Het bloedstollingsproces is een activiteit die uit meerdere stappen bestaat en bekend staat als coagulatie. Als het hele stollingsproces goed verloopt, blijft het bloed op de plaats van een verwonding stevig bij elkaar en stopt het bloeden. Wanneer u een bloedingsstoornis hebt, bent u niet in staat snel of helemaal geen sterke bloedstolsels te maken.
Hoe een bloedstolsel ontstaat
Bloed bestaat uit veel verschillende cellen – vooral rode bloedcellen, witte bloedcellen en bloedplaatjes – en uit stollingsfactoren. Deze en andere elementen zweven door de bloedvaten in een stro-achtige vloeistof die plasma wordt genoemd.

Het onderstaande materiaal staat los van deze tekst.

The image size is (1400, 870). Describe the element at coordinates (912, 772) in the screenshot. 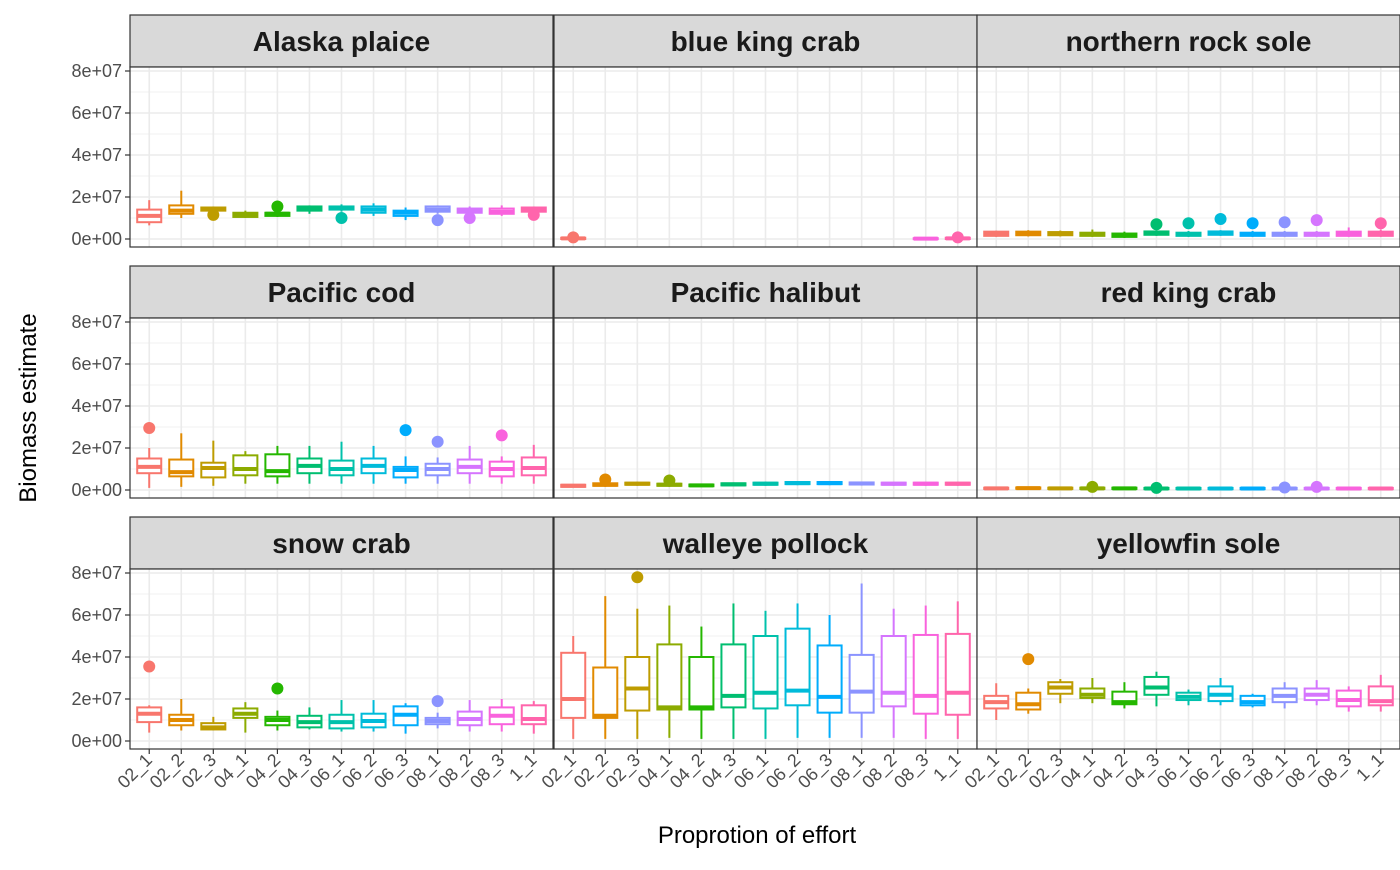

I see `x-tick-label: 08_3` at that location.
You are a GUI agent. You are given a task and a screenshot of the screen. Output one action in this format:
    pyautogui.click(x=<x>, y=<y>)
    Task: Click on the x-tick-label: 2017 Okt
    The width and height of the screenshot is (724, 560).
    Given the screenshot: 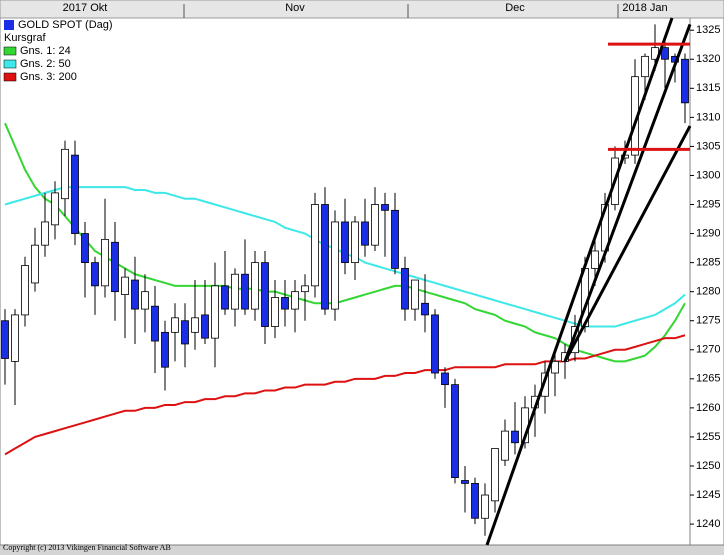 What is the action you would take?
    pyautogui.click(x=86, y=8)
    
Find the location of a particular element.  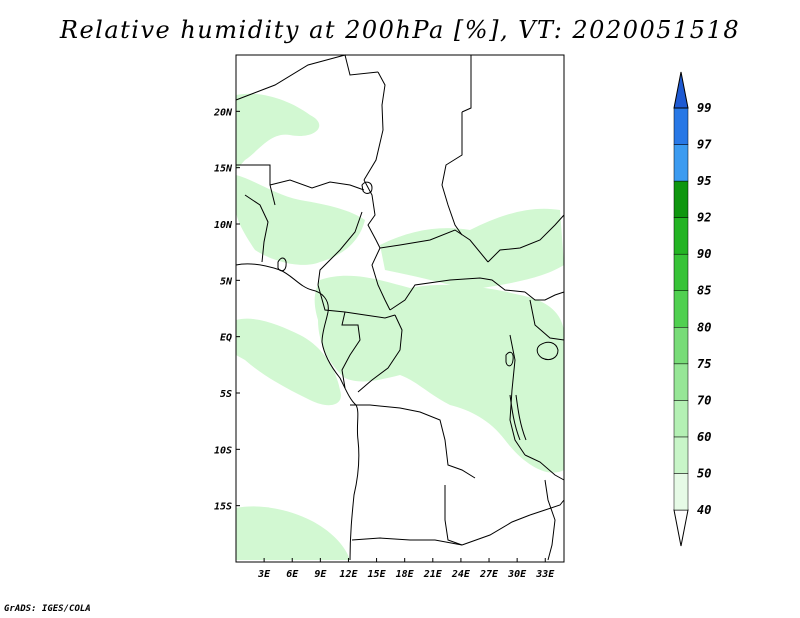

lon-tick-label: 27E is located at coordinates (489, 574).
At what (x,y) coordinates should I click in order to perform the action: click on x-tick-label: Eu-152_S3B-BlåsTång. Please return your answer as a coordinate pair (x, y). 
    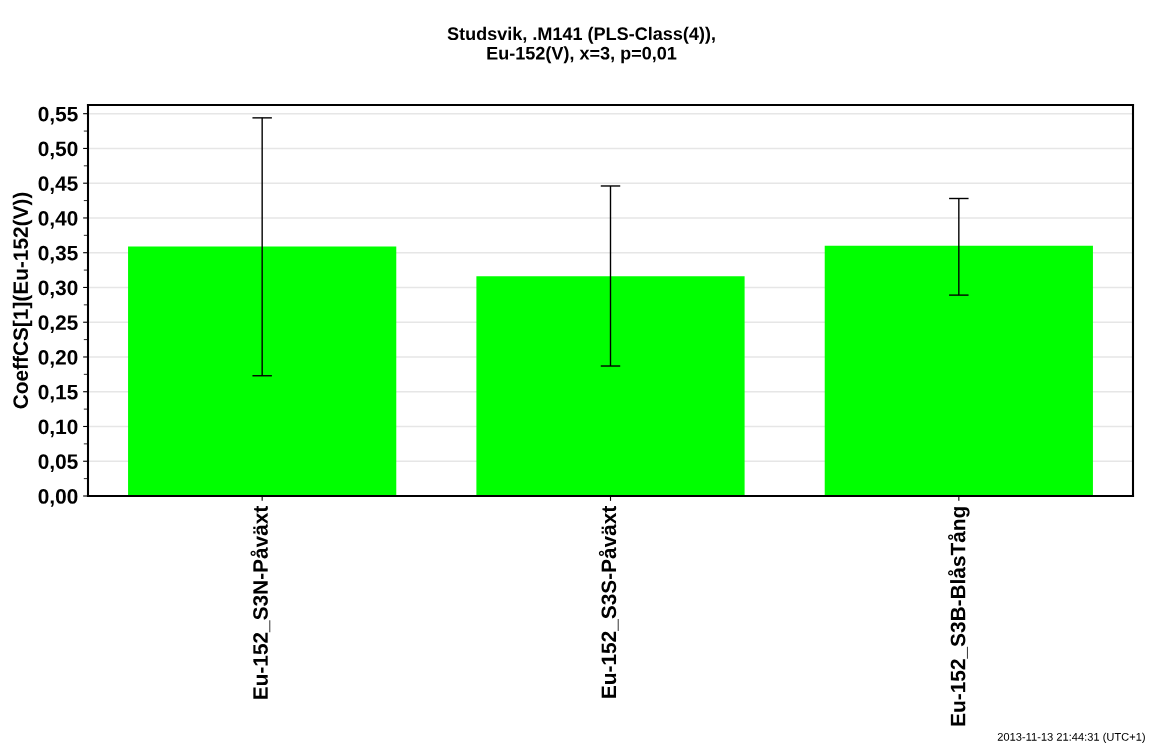
    Looking at the image, I should click on (959, 616).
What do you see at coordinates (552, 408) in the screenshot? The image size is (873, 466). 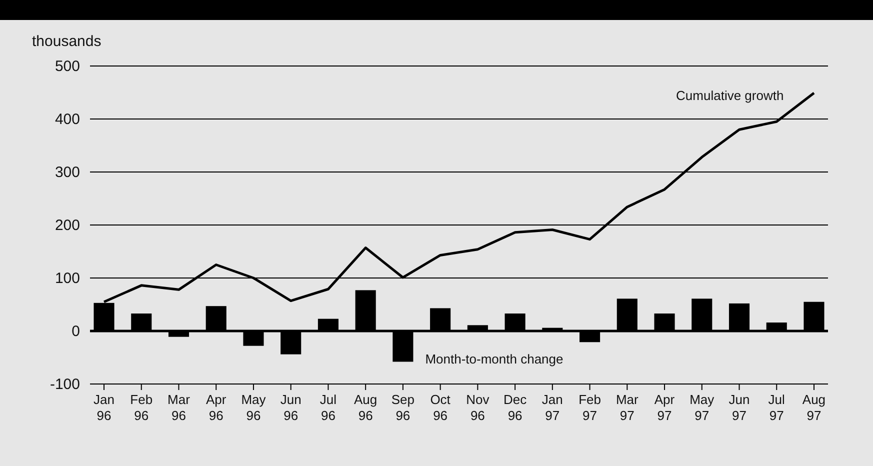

De stollingscascade is een complex chemisch proces dat gebruik maakt van wel 10 verschillende eiwitten (bloedstollingsfactoren of stollingsfactoren genoemd) die in plasma worden aangetroffen. Simpel gezegd verandert het stollingsproces bloed van een vloeistof in een vaste stof op de plaats van een verwonding. Dit is hoe het proces werkt:
- Verwonding. Een snee in de huid of een inwendig letsel veroorzaakt een scheurtje in een bloedvatwand, waardoor bloed gaat stollen.
- Vatvernauwing. Om het bloedverlies onder controle te houden, vernauwt het bloedvat zich onmiddellijk (vernauwing genoemd), waardoor de bloedstroom door het vat wordt beperkt.
- Stopping van bloedplaatjes. Als reactie op de verwonding worden kleine cellen in het bloed, bloedplaatjes genaamd, geactiveerd. De bloedplaatjes hechten zich aan elkaar en aan de plaats van de wond om een plug te vormen. Het eiwit von Willebrand factor (VWF) helpt de bloedplaatjes aan elkaar en aan de bloedvatwand te kleven.
- Fibrinestolsel. Vervolgens zetten bloedstollingsfactoren de productie van fibrine in gang, een sterke, strengachtige substantie die de bloedplaatjesprop omgeeft en een fibrinestolsel vormt, een netvormig netwerk dat de prop stevig en stabiel houdt. In de loop van de volgende dagen tot weken wordt het stolsel sterker en lost het op naarmate de beschadigde bloedvatwand geneest.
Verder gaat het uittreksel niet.